_What to do_. Among the lines of data below, reproduce only those from the one with "Screenshot is 1470x1387." through the one with "Search (504, 947)", exactly as they stand, both ends included.

-------- Records shown --------

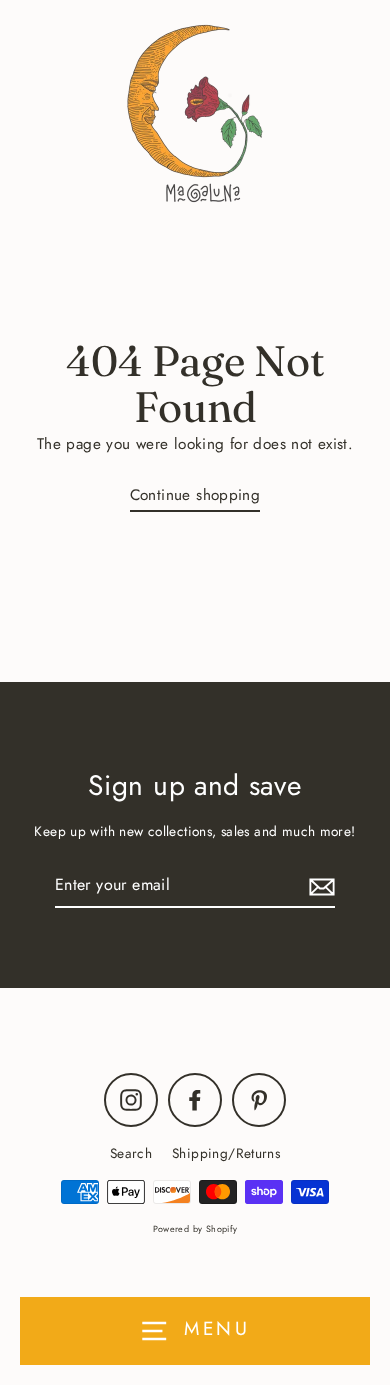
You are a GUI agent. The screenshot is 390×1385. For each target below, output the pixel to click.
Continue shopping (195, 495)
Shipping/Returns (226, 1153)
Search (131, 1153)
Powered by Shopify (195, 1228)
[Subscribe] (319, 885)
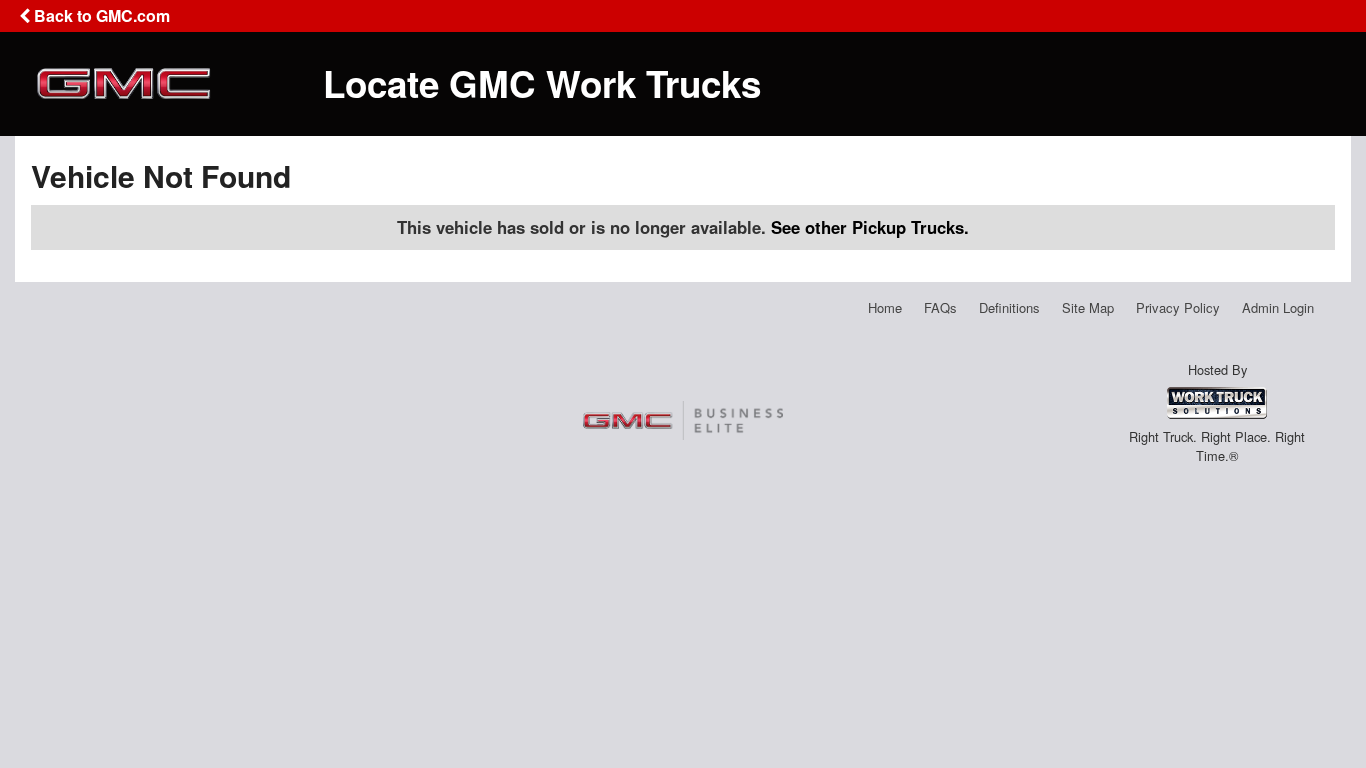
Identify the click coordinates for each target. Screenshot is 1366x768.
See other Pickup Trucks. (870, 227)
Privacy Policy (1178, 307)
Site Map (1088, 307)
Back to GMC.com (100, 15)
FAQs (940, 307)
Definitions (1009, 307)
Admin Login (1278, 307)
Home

--------
-------- Records shown --------

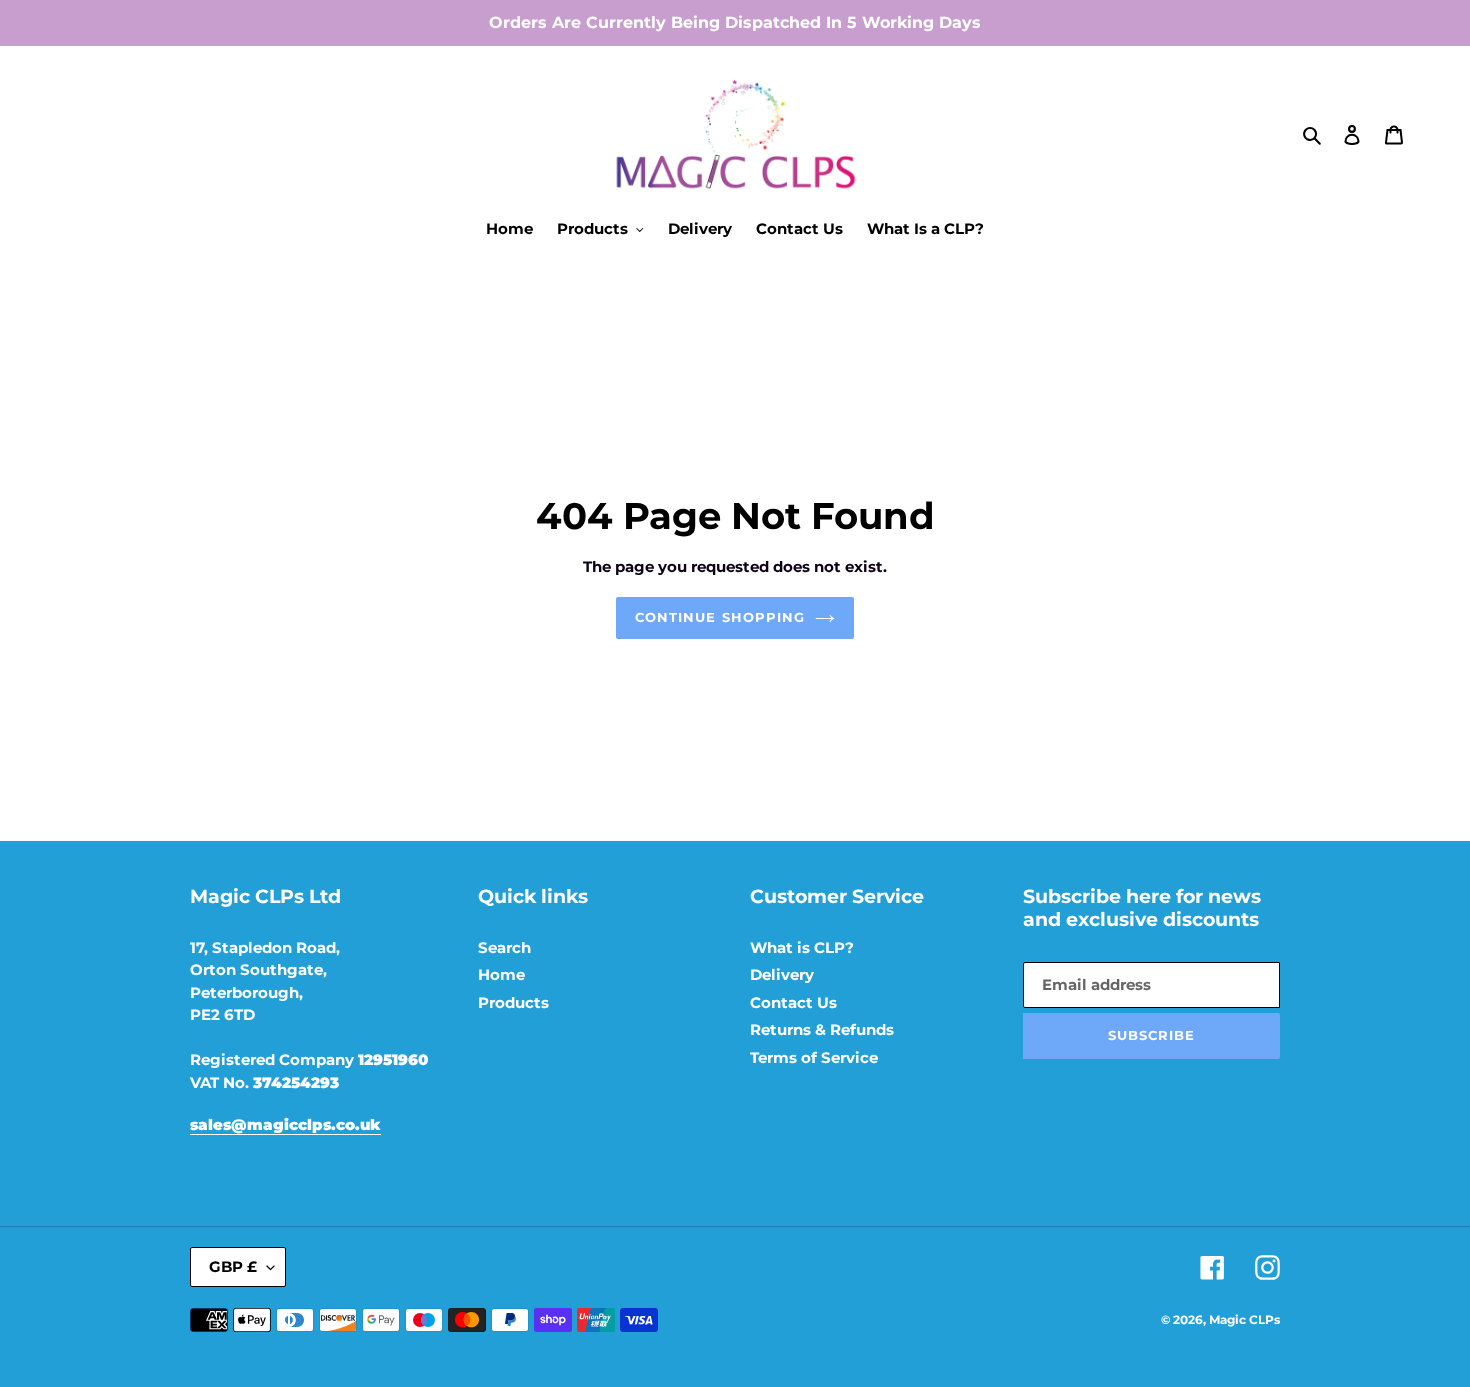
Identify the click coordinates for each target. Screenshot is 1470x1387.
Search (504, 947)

--------
-------- Records shown --------

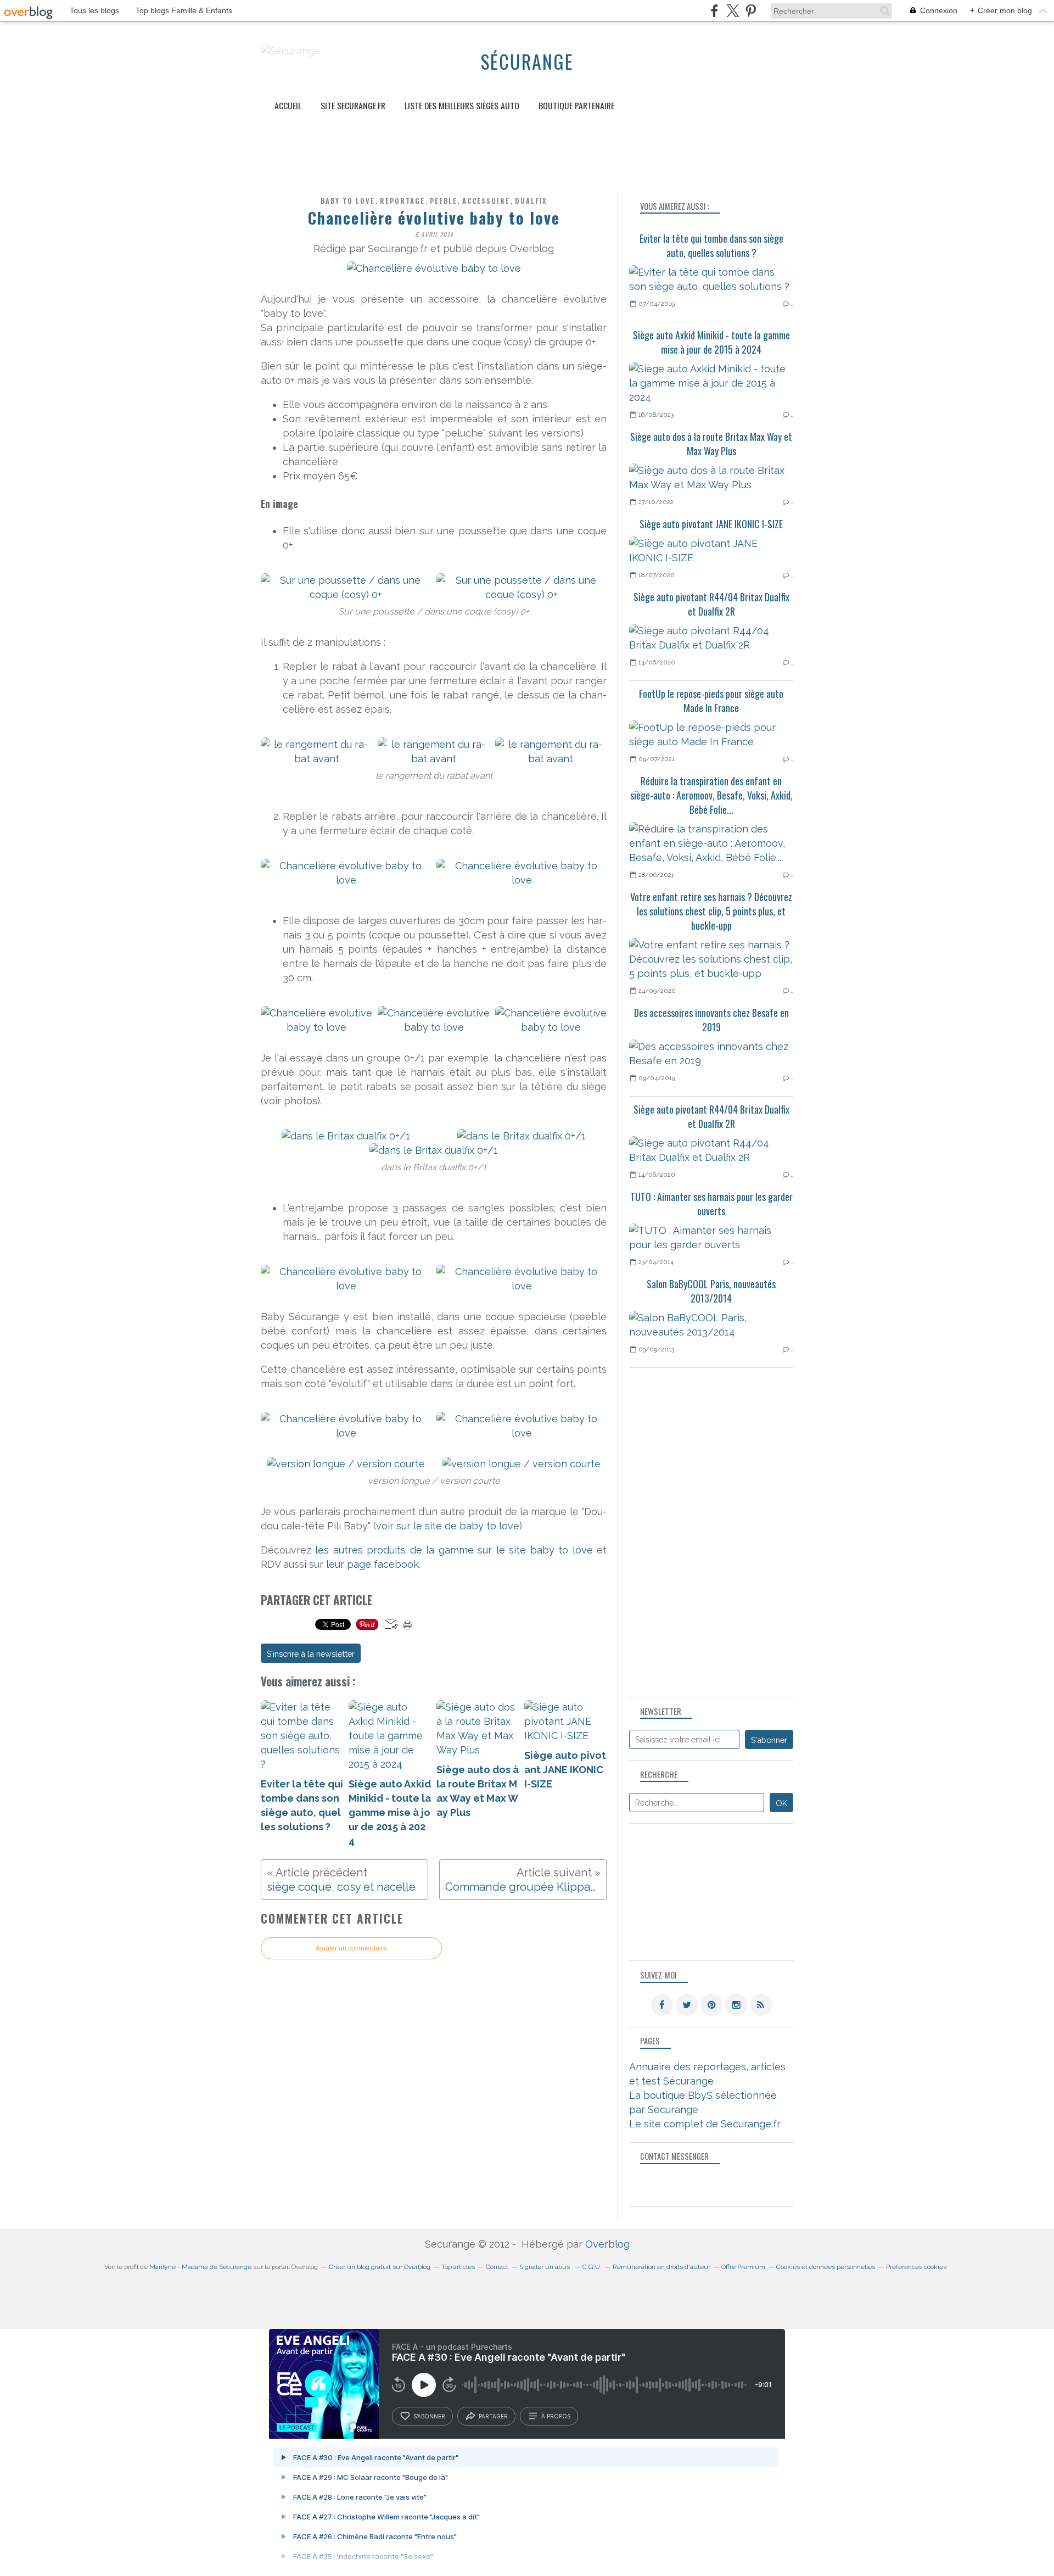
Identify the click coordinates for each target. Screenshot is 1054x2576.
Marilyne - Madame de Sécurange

--------

_Solution_.
Identify the click coordinates for each target. Screenshot is 1470x1387.
Search (504, 947)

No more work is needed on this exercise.